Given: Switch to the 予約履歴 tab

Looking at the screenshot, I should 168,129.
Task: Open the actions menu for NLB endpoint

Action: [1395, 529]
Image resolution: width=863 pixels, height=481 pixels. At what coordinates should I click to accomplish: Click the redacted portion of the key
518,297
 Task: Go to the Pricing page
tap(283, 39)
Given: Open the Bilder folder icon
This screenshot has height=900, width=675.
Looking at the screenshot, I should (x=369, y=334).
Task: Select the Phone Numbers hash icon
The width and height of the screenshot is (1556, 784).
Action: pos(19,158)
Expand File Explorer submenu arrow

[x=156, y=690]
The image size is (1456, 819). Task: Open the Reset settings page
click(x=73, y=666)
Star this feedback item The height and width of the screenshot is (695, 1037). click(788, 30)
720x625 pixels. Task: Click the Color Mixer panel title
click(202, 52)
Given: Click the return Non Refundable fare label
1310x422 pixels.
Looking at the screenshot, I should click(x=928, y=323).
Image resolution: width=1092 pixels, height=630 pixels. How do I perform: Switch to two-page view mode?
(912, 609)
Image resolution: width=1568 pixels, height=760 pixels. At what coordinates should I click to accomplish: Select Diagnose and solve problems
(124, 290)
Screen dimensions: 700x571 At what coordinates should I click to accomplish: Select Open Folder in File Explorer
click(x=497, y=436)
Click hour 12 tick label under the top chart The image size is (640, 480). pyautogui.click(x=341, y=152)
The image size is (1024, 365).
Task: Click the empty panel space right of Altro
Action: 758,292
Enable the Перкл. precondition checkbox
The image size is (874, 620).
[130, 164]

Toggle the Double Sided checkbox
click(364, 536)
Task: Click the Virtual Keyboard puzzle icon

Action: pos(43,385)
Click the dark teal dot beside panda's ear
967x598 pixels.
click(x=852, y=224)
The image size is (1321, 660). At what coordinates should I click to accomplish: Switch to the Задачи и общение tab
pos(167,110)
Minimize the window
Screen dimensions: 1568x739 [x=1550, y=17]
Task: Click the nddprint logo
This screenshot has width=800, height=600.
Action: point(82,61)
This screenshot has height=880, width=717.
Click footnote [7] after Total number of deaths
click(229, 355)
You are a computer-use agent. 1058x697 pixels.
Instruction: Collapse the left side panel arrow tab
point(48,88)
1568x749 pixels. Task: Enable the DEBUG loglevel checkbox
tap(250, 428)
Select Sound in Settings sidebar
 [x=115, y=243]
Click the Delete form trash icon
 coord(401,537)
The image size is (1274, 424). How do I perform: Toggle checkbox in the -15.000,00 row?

===============

=== OBJECTIVE ===
Reproduce all of the material above word for word, keeping every line in its original order.

=== OUTPUT FOR THIS TASK ===
Given: Switch to the 予約履歴 tab

Looking at the screenshot, I should 168,129.
Task: Open the actions menu for NLB endpoint

Action: [1395, 529]
Image resolution: width=863 pixels, height=481 pixels. At what coordinates should I click to accomplish: Click the redacted portion of the key
518,297
 Task: Go to the Pricing page
tap(283, 39)
Given: Open the Bilder folder icon
This screenshot has height=900, width=675.
Looking at the screenshot, I should (x=369, y=334).
Task: Select the Phone Numbers hash icon
The width and height of the screenshot is (1556, 784).
Action: pos(19,158)
Expand File Explorer submenu arrow

[x=156, y=690]
The image size is (1456, 819). Task: Open the Reset settings page
click(x=73, y=666)
Star this feedback item The height and width of the screenshot is (695, 1037). click(788, 30)
720x625 pixels. Task: Click the Color Mixer panel title
click(202, 52)
Given: Click the return Non Refundable fare label
1310x422 pixels.
Looking at the screenshot, I should click(x=928, y=323).
Image resolution: width=1092 pixels, height=630 pixels. How do I perform: Switch to two-page view mode?
(912, 609)
Image resolution: width=1568 pixels, height=760 pixels. At what coordinates should I click to accomplish: Select Diagnose and solve problems
(124, 290)
Screen dimensions: 700x571 At what coordinates should I click to accomplish: Select Open Folder in File Explorer
click(x=497, y=436)
Click hour 12 tick label under the top chart The image size is (640, 480). pyautogui.click(x=341, y=152)
The image size is (1024, 365).
Task: Click the empty panel space right of Altro
Action: 758,292
Enable the Перкл. precondition checkbox
The image size is (874, 620).
[130, 164]

Toggle the Double Sided checkbox
click(364, 536)
Task: Click the Virtual Keyboard puzzle icon

Action: pos(43,385)
Click the dark teal dot beside panda's ear
967x598 pixels.
click(x=852, y=224)
The image size is (1321, 660). At what coordinates should I click to accomplish: Switch to the Задачи и общение tab
pos(167,110)
Minimize the window
Screen dimensions: 1568x739 [x=1550, y=17]
Task: Click the nddprint logo
This screenshot has width=800, height=600.
Action: point(82,61)
This screenshot has height=880, width=717.
Click footnote [7] after Total number of deaths
click(229, 355)
You are a computer-use agent. 1058x697 pixels.
Instruction: Collapse the left side panel arrow tab
point(48,88)
1568x749 pixels. Task: Enable the DEBUG loglevel checkbox
tap(250, 428)
Select Sound in Settings sidebar
 [x=115, y=243]
Click the Delete form trash icon
 coord(401,537)
The image size is (1274, 424). How do I perform: Toggle checkbox in the -15.000,00 row?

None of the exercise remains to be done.